Dopo un decennio di crescita, il settore birrario italiano ha chiuso un 2024 con una flessione dei principali indicatori di mercato. Inflazione, costi energetici elevati e riduzione del potere d'acquisto, infatti, hanno inciso sulla produzione in calo dell'1,27%, raggiungendo 17,2 milioni di ettolitri, sui consumi con -1,54% per 21,5 milioni di ettolitri, ma anche sull'export (-7,82%) e sull'import (-4,95%). Tuttavia, il comparto conferma la propria solidità, investendo ancora circa 100 milioni di euro all'anno in innovazione, sostenibilità e sviluppo.
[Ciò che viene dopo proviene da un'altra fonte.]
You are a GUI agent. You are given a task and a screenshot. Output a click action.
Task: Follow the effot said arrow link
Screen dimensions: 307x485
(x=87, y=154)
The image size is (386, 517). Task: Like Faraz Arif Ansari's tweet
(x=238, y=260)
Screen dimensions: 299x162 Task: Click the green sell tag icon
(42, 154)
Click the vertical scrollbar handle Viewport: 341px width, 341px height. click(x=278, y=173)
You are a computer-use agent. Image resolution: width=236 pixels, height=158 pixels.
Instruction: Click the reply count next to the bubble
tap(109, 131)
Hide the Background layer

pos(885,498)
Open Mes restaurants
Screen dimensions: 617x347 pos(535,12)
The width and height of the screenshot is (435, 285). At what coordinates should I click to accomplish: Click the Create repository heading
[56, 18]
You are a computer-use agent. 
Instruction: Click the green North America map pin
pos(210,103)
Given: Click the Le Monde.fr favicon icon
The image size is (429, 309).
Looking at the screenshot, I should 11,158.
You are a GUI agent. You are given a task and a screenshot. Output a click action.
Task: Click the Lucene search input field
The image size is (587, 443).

E' quanto emerge nell'Annual Report 2024 di AssoBirra, l'Associazione di riferimento per il settore birrario italiano, presentato a Roma, un'occasione anche per rinnovare il dialogo con istituzioni e associazioni, richiamando l'attenzione sui principali ostacoli alla ripresa. Questo, a partire dal peso delle accise che nel 2024 hanno toccato 714 milioni di euro, oltre 20 milioni in più rispetto all'anno precedente; una tassazione che penalizza un comparto già sotto pressione e limita la capacità delle imprese di investire. Basti pensare al ruolo centrale che ricopre per l'economia, in grado di creare un valore condiviso di 10,6 miliardi, lo 0,51% del Pil e posti oltre 100mila posti di lavoro in 1.016 realtà del settore tra birrifici, microbirrifici e malterie.